[Datenzeilen]
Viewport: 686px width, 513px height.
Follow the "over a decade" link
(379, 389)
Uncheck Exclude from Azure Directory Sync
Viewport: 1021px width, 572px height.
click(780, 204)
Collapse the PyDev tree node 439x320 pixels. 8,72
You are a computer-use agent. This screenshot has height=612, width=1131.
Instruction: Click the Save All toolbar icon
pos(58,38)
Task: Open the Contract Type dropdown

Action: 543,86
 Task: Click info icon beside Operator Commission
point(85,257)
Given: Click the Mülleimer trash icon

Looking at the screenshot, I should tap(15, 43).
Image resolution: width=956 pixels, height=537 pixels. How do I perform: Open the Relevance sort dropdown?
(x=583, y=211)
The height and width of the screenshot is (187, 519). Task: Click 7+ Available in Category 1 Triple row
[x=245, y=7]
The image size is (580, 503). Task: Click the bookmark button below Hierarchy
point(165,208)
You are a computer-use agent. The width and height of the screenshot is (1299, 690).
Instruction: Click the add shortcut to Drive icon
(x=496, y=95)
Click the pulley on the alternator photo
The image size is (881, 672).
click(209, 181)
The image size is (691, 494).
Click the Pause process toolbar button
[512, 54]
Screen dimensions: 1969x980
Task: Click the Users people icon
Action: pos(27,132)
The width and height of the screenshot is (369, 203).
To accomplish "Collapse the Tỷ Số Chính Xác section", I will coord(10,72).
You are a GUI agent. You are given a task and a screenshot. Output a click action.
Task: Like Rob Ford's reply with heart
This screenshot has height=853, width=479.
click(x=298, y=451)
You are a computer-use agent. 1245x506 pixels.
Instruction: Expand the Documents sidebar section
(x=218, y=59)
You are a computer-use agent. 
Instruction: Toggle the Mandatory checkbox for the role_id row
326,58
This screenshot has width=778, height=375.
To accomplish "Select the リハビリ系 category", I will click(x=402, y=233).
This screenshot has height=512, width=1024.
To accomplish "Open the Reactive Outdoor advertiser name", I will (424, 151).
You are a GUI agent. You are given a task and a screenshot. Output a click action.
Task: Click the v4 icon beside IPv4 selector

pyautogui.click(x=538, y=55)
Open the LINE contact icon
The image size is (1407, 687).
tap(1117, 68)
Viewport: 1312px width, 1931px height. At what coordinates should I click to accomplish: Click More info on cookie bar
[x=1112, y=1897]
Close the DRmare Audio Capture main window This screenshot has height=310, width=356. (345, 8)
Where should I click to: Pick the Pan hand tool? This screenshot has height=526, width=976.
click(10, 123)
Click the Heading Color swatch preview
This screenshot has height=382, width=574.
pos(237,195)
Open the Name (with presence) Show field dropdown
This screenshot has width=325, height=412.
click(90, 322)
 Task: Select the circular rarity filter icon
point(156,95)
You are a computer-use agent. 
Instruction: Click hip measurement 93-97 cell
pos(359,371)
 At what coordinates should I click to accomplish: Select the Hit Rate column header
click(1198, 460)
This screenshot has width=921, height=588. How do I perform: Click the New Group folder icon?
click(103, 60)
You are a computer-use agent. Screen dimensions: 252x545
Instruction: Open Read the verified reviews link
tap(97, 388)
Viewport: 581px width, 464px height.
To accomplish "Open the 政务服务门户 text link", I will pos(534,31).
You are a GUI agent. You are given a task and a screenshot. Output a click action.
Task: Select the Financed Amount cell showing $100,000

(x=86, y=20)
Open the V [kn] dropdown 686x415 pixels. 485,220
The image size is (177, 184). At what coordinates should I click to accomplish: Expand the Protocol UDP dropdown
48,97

[Ihre Aufgabe]
Aktualisieren Sie die Zeilen beginnend mit der ersten Zeile und endend mit der Zeile, die "point(165,208)" enthält, indem Sie "Task" durch "Aufgabe" ersetzen. Geben Sie diesen Abschnitt ansonsten unverändert wieder.

[Lösung]
Viewport: 686px width, 513px height.
Follow the "over a decade" link
(379, 389)
Uncheck Exclude from Azure Directory Sync
Viewport: 1021px width, 572px height.
click(780, 204)
Collapse the PyDev tree node 439x320 pixels. 8,72
You are a computer-use agent. This screenshot has height=612, width=1131.
Instruction: Click the Save All toolbar icon
pos(58,38)
Aufgabe: Open the Contract Type dropdown

Action: 543,86
 Aufgabe: Click info icon beside Operator Commission
point(85,257)
Given: Click the Mülleimer trash icon

Looking at the screenshot, I should tap(15, 43).
Image resolution: width=956 pixels, height=537 pixels. How do I perform: Open the Relevance sort dropdown?
(x=583, y=211)
The height and width of the screenshot is (187, 519). Aufgabe: Click 7+ Available in Category 1 Triple row
[x=245, y=7]
The image size is (580, 503). Aufgabe: Click the bookmark button below Hierarchy
point(165,208)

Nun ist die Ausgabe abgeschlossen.